I've been driving by this very fumikiri in Asamushi a couple times a month for eight years. It is located after a right angle curve off of a main road where traffic is traveling up to 80k/he. The land is raised to meet the track making it difficult for low carriage vehicles to cross and there is only about 1 car length of room before the gate after one pulls off of the main road. Not to mention that at this time of year there is over a meter of snow on every street corner limiting visibility. I have always thought that it was dangerous. You can't even hear the chime from the main road do to traffic. It is not only possible, but also very likely in my opinion for someone to become bewildered as soon as they make the turn - especially if the gates are closing right before a train is coming. This poor women most likely was caught up in a situation that any one of us could find ourselves in and she had very little time to react. My heart goes out to her and I hope that we all think for a second just how dangerous some fumikiri can be. Attempted triple suicide is the most fantastic and ridiculous conclusion I've read here. Anyone who is familiar with the area will tell you it is a dangerous place for a Fumikiri. Everyone be careful driving out there and may this woman find peace.

1 ( +2 / -1 )

Stewart, that's a reasonable argument (unlike the lunacy upthread). Not sure if I agree that the locals are any worse than where I'm from (US). Just bad in different ways, often due to the insane conditions we face here, at least in urban areas--narrow roads, hordes of pedestrians and bikes who are often oblivious. Overall, I find driving in Japan a completely joyless experience (except for my brief time in Hokkaido).

1 ( +1 / -0 )

Off topic but my biggest pet peeve is the almost complete lack of child seats. How any self-respecting parent can just let their child sit/stand/move around unprotected in a car (a weak death trap of a car, in the case of K-cars) is beyond me. The lack of legal enforcement in this area also beggars belief.

3 ( +3 / -0 )

Furthermore there was nothing stopping this women from driving trough the PVC pole which had me puzzled, a rather rural crossing. Seems that she froze as the pole lowered and could not force herself to run it down!

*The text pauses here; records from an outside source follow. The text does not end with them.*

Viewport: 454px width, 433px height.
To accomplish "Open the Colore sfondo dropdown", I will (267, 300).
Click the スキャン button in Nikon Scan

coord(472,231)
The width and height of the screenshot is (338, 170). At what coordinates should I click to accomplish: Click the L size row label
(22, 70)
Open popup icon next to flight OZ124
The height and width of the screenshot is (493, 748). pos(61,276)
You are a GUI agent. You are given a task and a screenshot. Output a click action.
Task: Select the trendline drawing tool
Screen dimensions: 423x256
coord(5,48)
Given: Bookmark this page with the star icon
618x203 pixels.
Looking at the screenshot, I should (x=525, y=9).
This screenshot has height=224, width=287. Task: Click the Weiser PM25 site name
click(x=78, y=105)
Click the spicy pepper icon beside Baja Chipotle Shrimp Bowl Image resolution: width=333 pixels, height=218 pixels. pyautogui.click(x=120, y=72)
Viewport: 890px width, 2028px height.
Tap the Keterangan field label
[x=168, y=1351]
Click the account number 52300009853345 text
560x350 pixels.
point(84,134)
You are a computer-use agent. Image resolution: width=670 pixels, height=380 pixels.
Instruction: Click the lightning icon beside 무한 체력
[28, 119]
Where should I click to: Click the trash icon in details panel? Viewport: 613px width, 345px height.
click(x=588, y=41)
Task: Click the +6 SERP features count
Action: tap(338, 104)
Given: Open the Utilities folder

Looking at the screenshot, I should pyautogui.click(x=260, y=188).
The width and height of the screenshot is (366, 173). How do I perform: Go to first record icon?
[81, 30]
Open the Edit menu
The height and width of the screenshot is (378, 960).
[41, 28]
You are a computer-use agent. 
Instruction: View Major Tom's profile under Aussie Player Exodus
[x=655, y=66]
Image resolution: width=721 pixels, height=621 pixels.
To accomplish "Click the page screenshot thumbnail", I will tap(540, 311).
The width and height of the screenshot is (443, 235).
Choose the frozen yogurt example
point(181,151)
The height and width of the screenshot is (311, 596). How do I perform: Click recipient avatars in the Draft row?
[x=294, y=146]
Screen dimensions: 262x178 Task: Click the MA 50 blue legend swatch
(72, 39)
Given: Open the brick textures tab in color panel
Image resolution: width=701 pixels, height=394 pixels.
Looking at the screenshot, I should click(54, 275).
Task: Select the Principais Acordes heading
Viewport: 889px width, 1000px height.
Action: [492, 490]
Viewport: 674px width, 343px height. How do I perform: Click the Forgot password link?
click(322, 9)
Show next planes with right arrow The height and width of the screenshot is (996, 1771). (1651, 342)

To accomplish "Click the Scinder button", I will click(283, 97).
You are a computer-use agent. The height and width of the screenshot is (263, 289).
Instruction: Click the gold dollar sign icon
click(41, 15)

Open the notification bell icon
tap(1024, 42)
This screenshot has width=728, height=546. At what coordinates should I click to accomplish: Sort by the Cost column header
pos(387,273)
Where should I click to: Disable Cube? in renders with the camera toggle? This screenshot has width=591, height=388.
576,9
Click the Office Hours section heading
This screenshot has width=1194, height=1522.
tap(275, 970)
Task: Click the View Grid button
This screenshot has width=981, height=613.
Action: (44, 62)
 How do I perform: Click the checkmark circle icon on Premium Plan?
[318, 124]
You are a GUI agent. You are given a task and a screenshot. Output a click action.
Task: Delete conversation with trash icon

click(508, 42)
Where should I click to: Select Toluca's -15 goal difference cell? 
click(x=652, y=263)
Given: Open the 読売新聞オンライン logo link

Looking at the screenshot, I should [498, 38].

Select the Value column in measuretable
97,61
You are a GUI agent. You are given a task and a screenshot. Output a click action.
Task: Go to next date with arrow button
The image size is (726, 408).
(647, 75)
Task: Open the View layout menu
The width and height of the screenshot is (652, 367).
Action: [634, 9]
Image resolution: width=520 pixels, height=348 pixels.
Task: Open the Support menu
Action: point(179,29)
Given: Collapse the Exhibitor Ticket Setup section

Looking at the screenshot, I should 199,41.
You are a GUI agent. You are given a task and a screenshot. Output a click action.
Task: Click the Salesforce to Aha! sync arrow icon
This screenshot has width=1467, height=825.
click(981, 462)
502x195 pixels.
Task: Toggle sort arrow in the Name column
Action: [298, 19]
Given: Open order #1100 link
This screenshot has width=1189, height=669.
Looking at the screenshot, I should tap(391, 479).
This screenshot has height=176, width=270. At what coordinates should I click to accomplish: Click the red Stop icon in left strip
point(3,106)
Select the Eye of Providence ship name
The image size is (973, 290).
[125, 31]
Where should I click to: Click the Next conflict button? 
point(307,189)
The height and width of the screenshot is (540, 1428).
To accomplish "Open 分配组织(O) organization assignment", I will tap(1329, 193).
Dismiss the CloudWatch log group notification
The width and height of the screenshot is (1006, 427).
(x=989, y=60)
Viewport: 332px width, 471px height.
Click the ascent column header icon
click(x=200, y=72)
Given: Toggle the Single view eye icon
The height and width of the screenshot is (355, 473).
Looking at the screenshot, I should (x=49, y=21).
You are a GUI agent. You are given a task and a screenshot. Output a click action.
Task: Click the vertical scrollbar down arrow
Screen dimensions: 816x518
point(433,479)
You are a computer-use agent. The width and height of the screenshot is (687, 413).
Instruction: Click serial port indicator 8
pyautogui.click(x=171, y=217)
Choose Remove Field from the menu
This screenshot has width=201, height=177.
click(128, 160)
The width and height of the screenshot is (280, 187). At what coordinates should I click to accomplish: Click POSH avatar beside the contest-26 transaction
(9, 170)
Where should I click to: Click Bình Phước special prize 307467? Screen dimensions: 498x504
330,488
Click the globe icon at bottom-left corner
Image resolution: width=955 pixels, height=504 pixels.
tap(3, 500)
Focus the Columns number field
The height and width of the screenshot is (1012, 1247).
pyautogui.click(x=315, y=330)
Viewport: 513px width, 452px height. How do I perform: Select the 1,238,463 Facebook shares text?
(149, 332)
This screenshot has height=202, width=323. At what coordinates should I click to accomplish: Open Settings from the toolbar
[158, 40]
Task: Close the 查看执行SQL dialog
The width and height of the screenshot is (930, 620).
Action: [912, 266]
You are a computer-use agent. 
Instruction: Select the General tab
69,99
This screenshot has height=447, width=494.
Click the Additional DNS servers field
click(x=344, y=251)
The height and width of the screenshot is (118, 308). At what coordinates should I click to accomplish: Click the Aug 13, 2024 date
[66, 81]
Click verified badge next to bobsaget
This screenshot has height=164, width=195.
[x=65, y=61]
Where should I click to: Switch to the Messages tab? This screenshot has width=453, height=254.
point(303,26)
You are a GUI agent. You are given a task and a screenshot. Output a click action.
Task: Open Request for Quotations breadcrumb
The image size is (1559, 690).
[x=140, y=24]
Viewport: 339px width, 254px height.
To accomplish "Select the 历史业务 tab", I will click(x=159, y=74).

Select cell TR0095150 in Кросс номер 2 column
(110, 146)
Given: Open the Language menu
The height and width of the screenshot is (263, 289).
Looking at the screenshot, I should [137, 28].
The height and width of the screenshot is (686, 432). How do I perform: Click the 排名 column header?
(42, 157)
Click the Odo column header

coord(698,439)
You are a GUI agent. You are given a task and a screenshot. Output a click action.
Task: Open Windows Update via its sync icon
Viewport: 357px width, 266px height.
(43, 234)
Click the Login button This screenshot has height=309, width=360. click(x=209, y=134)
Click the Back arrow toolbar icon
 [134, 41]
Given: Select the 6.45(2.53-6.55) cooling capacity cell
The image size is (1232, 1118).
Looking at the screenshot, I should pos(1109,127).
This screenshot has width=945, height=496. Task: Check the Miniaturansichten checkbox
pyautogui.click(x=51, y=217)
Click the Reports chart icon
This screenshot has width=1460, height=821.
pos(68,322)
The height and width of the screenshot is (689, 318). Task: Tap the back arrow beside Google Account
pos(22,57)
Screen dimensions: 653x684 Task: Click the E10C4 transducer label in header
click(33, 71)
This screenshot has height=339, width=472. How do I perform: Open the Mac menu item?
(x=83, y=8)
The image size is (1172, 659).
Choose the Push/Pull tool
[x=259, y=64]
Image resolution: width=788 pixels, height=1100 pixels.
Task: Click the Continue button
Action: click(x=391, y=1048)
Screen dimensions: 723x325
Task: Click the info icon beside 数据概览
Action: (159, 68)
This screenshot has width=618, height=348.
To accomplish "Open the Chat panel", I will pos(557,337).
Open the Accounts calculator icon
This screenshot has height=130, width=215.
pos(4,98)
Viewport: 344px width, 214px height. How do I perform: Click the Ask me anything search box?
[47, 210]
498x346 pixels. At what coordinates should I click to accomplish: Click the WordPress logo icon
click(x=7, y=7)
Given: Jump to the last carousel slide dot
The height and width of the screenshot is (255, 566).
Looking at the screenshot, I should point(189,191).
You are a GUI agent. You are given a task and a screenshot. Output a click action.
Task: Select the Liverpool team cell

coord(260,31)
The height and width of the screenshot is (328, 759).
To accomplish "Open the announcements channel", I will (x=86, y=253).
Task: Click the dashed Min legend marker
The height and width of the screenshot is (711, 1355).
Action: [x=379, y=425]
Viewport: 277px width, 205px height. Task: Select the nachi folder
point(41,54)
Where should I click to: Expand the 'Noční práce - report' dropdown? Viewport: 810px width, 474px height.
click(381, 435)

Again, you're making an assumption with no basis on fact. You're assuming the car was operating normally when the gates came down and during the time they were down. Did the car stall - either through engine problems or in her panic she stalled it? WE DON'T KNOW why the car didn't move off the tracks, so proclaiming what "seems" to be is making a statement with insufficient data. Amateur detectives make amateur deductions.

0 ( +0 / -0 )

Some comments are truly unbelievable...

@John Galt Do yourself a favor, and find out what the word „tragic“ actually means… It is not tragic, when your car stops on a crossing and a train comes….

@educator60 Are you a participant in Japan’s traffic?

@jcapan They have the same quota of savages as other countries, if you think they are any better, watch a movie called The Cove. I am not your daddy, do your reserach yourself, it's easy. You will also find another interesting fact very fast. The average speed of cars in First World Countries worldwide is around 30kmh, in Japan its below 10kmh. The economic consequences from this alone, can already be felt…. Japanese roads, as the whole rest of the infrastructure except trains, have absolutely nothing in common with first world standards

Explain to me, how you can get caught between closing bars at railway crossing? Simply read MrPerfect’s comment….

Or read Stewart Gale’s comment, what he says about japanese is true. In that respect they are like little children, for their whole life. What is at their left or their right, or, God forbid behind them, does not exist! Unless its in front of their eyes, its not there. Just watch how they play football… They have hardly any sense for space at all.

@fadamor A wise comment… So, when your car breaks down on a railway crossing and you see the gates closing, you consider it normal NOT to be the very first thing to do, to look left and right? When you see/hear a train coming, you simply keep on turning the ignition key?